Dataset rows:

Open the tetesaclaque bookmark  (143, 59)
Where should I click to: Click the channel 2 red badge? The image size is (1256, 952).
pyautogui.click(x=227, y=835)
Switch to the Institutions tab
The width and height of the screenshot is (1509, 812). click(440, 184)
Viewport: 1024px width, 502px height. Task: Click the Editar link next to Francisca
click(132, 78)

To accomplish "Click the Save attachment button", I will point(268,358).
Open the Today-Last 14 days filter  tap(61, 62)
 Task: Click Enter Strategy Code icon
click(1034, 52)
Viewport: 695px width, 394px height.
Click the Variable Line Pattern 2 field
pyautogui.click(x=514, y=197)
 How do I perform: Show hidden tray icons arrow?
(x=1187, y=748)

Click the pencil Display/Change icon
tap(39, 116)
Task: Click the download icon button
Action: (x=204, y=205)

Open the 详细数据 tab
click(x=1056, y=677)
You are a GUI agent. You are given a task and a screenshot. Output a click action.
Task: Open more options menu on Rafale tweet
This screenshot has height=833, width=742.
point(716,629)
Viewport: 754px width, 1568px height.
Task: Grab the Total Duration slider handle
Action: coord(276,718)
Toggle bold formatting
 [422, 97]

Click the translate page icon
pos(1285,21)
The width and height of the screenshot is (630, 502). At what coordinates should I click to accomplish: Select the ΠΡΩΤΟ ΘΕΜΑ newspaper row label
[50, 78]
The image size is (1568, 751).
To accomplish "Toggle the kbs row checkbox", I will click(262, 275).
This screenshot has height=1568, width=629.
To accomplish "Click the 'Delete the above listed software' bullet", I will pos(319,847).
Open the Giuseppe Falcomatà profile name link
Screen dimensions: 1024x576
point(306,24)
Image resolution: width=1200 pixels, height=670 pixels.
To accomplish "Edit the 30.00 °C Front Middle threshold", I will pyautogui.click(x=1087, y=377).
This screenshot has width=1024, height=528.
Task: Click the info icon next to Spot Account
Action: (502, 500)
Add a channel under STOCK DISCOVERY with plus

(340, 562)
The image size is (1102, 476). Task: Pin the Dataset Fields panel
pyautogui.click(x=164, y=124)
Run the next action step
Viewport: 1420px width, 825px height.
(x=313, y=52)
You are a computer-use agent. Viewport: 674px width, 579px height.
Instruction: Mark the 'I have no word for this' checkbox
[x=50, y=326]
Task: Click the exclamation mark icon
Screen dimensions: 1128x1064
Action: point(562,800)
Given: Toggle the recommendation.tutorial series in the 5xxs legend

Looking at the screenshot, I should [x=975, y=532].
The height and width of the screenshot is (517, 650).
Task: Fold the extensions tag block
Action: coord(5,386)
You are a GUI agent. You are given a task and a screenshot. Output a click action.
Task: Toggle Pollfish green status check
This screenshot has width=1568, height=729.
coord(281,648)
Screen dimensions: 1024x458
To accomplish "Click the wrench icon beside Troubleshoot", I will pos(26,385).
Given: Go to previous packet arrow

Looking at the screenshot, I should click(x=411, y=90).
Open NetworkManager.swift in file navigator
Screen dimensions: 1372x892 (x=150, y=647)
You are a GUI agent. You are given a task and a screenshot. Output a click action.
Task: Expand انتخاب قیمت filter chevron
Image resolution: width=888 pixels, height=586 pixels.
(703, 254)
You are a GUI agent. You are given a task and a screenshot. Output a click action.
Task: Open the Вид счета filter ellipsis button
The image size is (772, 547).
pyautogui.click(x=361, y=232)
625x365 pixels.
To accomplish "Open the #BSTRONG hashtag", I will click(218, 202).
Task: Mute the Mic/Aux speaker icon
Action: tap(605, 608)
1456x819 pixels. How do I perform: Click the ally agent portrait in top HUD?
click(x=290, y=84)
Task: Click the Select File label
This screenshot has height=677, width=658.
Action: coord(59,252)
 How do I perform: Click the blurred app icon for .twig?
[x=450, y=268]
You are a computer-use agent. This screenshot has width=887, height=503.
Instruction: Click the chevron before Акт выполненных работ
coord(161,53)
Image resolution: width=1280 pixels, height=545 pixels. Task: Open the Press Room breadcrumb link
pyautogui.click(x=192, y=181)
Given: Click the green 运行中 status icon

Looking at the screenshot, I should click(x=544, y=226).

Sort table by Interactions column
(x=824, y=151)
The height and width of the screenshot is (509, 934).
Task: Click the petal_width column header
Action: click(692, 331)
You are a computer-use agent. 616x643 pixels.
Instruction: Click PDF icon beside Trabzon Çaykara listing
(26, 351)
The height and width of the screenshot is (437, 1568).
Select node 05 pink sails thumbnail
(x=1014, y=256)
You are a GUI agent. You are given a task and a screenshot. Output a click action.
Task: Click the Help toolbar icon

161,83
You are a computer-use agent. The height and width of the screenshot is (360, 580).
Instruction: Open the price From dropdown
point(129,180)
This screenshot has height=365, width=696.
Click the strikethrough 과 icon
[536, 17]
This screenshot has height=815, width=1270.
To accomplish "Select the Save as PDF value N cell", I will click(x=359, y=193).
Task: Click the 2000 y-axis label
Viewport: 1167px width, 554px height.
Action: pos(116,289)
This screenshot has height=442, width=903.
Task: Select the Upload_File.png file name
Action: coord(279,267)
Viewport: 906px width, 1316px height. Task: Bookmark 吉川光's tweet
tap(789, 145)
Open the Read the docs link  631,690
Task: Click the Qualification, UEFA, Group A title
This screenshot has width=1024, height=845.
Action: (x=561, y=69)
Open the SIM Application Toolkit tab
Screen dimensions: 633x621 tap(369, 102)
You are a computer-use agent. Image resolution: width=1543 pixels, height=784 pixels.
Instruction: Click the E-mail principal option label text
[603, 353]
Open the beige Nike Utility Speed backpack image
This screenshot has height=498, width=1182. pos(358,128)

Exercise prompt: List every line of the data above that includes the word "computer".

Written response:
You are a computer-use agent. Viewport: 674px width, 579px height.
You are a computer-use agent. This screenshot has width=887, height=503.
You are a computer-use agent. 616x643 pixels.
You are a computer-use agent. The height and width of the screenshot is (360, 580).
You are a computer-use agent. Image resolution: width=1543 pixels, height=784 pixels.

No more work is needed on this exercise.